Dalam era globalisasi sekarang ini, bentuk-bentuk eksploitasi itu tidak lagi dikuasai oleh negara asing sebagai state, tetapi seringkali oleh perusahaan-perusahaan transnasional yang kepemilikan sahamnya diperjualbelikan di pusat-pusat saham dunia, kantor pusatnya mungkin di New York, pemimpin direksinya mungkin saja orang Jerman, karyawannya bisa berasal dari negara mana saja, dan lahan kerjanya bisa di negeri seperti Indonesia. Bentuk-bentuk koorporat semacam inilah yang kini menjelma menjadi penjajah baru bagi negara-negara tertentu, seperti Indonesia yang kaya dengan sumber daya alam dan mentalitas para birokratnya jeblok, mudah disuap.

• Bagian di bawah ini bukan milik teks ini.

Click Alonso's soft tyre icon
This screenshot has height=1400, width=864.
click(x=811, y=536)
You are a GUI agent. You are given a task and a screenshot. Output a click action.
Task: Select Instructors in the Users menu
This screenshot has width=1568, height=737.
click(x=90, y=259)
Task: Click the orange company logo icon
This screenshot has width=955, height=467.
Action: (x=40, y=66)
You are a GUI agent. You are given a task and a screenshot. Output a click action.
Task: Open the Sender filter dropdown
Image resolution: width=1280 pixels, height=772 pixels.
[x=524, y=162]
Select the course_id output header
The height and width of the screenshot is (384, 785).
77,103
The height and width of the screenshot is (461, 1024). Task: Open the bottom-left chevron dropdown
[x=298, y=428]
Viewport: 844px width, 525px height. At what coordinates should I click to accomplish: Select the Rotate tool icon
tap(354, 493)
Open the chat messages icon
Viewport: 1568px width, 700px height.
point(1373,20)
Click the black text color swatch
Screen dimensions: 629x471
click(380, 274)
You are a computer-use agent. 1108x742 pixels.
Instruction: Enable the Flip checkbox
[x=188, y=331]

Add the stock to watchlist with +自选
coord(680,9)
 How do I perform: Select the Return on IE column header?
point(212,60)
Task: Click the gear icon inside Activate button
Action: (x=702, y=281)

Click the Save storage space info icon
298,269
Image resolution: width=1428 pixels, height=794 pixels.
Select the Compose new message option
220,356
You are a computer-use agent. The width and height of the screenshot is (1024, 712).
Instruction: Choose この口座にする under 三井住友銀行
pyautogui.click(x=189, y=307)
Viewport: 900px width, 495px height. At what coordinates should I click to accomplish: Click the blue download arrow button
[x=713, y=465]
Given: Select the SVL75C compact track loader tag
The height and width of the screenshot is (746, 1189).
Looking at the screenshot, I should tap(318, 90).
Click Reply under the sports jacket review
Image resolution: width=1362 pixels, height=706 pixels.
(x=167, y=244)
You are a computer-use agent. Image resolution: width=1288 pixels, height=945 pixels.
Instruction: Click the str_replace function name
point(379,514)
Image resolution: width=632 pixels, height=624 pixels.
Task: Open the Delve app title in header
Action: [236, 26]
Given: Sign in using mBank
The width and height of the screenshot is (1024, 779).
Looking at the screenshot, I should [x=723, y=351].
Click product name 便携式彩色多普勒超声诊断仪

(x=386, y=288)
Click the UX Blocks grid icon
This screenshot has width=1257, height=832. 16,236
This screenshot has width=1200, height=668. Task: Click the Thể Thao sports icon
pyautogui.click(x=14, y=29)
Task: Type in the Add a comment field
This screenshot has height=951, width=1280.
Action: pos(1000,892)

Koorporat semacam inilah yang mampu membayar pusat-pusat kajian (lewat dana beasiswa untuk riset dan sebagainya) guna melegitimasi kiprahnya.

Begitulah, kajian poskolonial tidak hanya sebatas permasalahan sastra, tetapi terkait dengan konteks jaringan kekuasaan seperti penguasaan aset-aset negara bahkan ke tingkat yang paling serius seperti proliferasi senjata nuklir. Logika bagi Amerika bahwa kepemilikan senjata nuklir hanya bagi kulit putih dan terlarang bagi Iran untuk memilikinya adalah jelas-jelas pandangan poskolonial. Lewat proliferasi nuklir Amerika mendefinisikan keamanan nuklir bagi sekutunya dan bahaya nuklir bagi negara atau pihak lawan. Sayangnya Amerika kini memandang musuh utamanya adalah Islam (baca: teroris). Bagaimana Amerika melarang negara lain untuk memiliki senjata nuklir dan setengah mati melarang Iran atau Korea Utara untuk memproduksinya. Amerika memfasilitasi pengurangan senjata nuklir. Ironisnya pemilik nuklir terbesar ada di Amerika. Persepsi tentang nuklir dan siapa saja yang memilikinya adalah permasalahan yang sangat pelik. Bukan karena dominasi Amerika dalam menentukan siapa yang boleh memiliki dan siapa yang tidak bleh memilikinya, tetapi karena ledakan nuklir bisa menghancurkan dunia.

Arundhati Roy mengupas permasalah nuklir ini dari perspektif poskolonial dengan tajam manakala India memasuki abad nuklir bersaing dengan tetangga serumpun sekaligus rivalnya, Pakistan yang sama-sama berlomba menguasai senjata nuklir. Menurut Arundhati Roy yang sekaligus juga mengkritisi kepemilikan senjata nuklir bagi negara ketiga sebagaimana dikutip Maya Jairam, bahwa hal itu menunjukkan sikap ambivalensi poskolonial.